→ Passage provided:
****

United States District Court, W.D. Washington, Seattle

January 23, 2018




         This matter comes before the Court on plaintiff's “Motion for Temporary Restraining Order, Order to Show Cause, and Order for Limited, Expedited Discovery.” Dkt. # 2. The Court has considered the parties' memoranda and accompanying declarations. For the reasons explained below, the motion is DENIED.

         I. BACKGROUND

         Plaintiff Code Systems Corporation, doing business as (hereinafter “Turbo”), provides services that allow its clients to run old software on new operating systems. Defendant Leander Murphy was a Technical Account Manager at Turbo until he resigned in September 2017 and left the company the following month.

****

→ Task instructions:
**1)** Condense the paragraph of the court order beginning "Plaintiff Code Systems Corporation" into a short bulleted list that keeps its main facts.
**2)** According to the court order, is each statement true? (a) The Court granted the plaintiff's motion. (b) Murphy resigned in September 2017. (c) The Court considered the parties' memoranda. Answer yes or no for each, quoting the deciding words.
**3)** Carry on the court order from its final sentence.

→ Element and text location data:
****

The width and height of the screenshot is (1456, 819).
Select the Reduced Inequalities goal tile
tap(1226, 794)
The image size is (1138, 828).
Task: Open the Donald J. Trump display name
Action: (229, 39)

****

→ Replies:
**1)**
- Code Systems Corporation (called "Turbo") provides services that let clients run old software on new operating systems.
- Defendant Leander Murphy was a Technical Account Manager at Turbo.
- He resigned in September 2017 and left the company the following month.

**2)**
(a) No: "the motion is DENIED."
(b) Yes: "until he resigned in September 2017"
(c) Yes: "The Court has considered the parties' memoranda and accompanying declarations."

**3)**
         Mr. Murphy worked at Turbo under an employment contract. It included a confidentiality provision that prohibited him from disclosing, either during or after employment, any proprietary information that Turbo kept confidential. Dkt. # 4 at 8-9. It also included a noncompetition provision, which stated that while Mr. Murphy worked at Turbo and for one year after he left, he would not perform or solicit any competitive services to any of Turbo's clients or to any prospective clients Mr. Murphy played a role in soliciting. Dkt. # 4 at 9. Mr. Murphy also entered into a stock option agreement with Turbo in October 2013, which included similar confidentiality and noncompetition provisions. Dkt. # 4 at 17.

         At Turbo, Mr. Murphy had a prominent role in a partnership with Rimini Street, Inc. (“RSI”), a company that had hired Turbo to provide consulting and support services to RSI's clients. As noted, Mr. Murphy resigned his position with Turbo in September 2017. According to him, he resigned with no plans of working at RSI, but he applied for and accepted a position there after he left Turbo. He asserts that he joined RSI under the impression that Turbo's CEO, Kenji Obata, approved of and even encouraged the move based on Turbo's then-existing partnership with RSI. Dkt. # 10 at 3.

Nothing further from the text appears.